―昨年を振り返り。
大橋会長 本社薬局では全自動化が実現し、ボタン一つでお薬を準備できる体制が整いました。業務の効率化だけでなく、安全性や安定供給の面でも大きな前進だったと感じています。加えて、防災への取り組みも大きな柱となりました。本社隣接地を購入し、昨年4月には井戸を掘削。さらに、本社全体の非常用電源として発電システムを整備し、災害時にも事業を継続できる体制を構築しました。
大橋社長 防災の具体的な行動に踏み出した背景には、2年前の能登半島地震があります。現地に派遣した当社薬剤師から、温かい飲食物を求める声が多かったと聞きました。この経験を受け、昨年4月にキッチンカーを導入。災害時には飲み物や食事を提供できる体制を整えました。コンセプトは「医療人として使えるキッチンカー」です。
―同社が力を入れていることは。
大橋会長 SNSの活用です。

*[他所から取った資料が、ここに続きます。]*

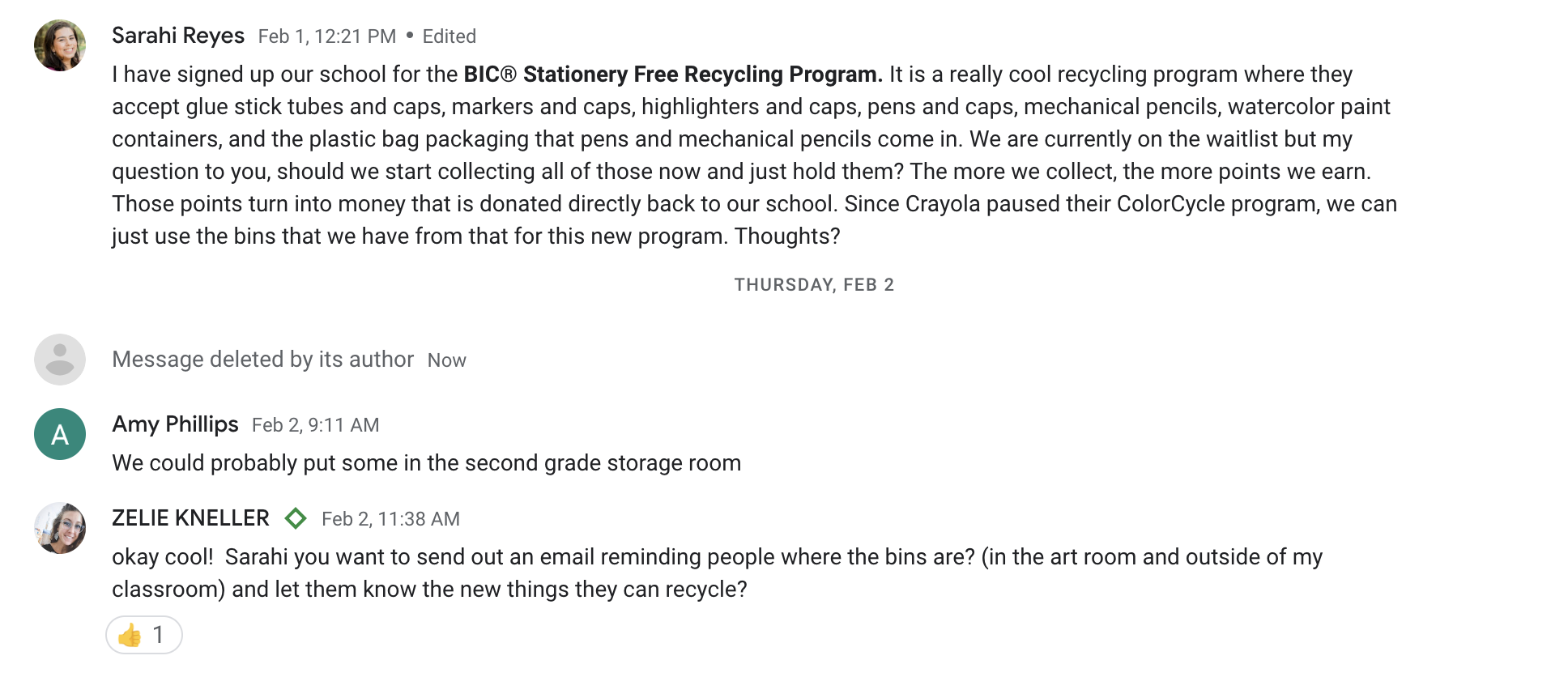The width and height of the screenshot is (1568, 677).
Task: Click the Now timestamp on deleted message
Action: coord(446,360)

オンライン服薬指導の体制はすでに整っており、対面で培ってきた調剤薬局のノウハウを、オンラインでどう伝えるかが課題です。
大橋社長 当社の薬膳を生かし、SNSを通じて全国に名前を広め、会社としての価値を発信していきたいです。将来的には全国にファンをつくり、「この会社が手掛けたお薬なら使ってみたい」と思っていただける存在を目指します。
―今年の抱負を。
大橋会長 引き続き、防災とSNSの活用に注力し、地域医療の次の形を模索していきます。
大橋社長 春先にはECサイトを開設予定です。それに合わせて、美容と健康に特化したお茶などオリジナル商品の開発も進めています。販路拡大と商品開発を両輪に、スタッフと共に新たな挑戦を始めていきます。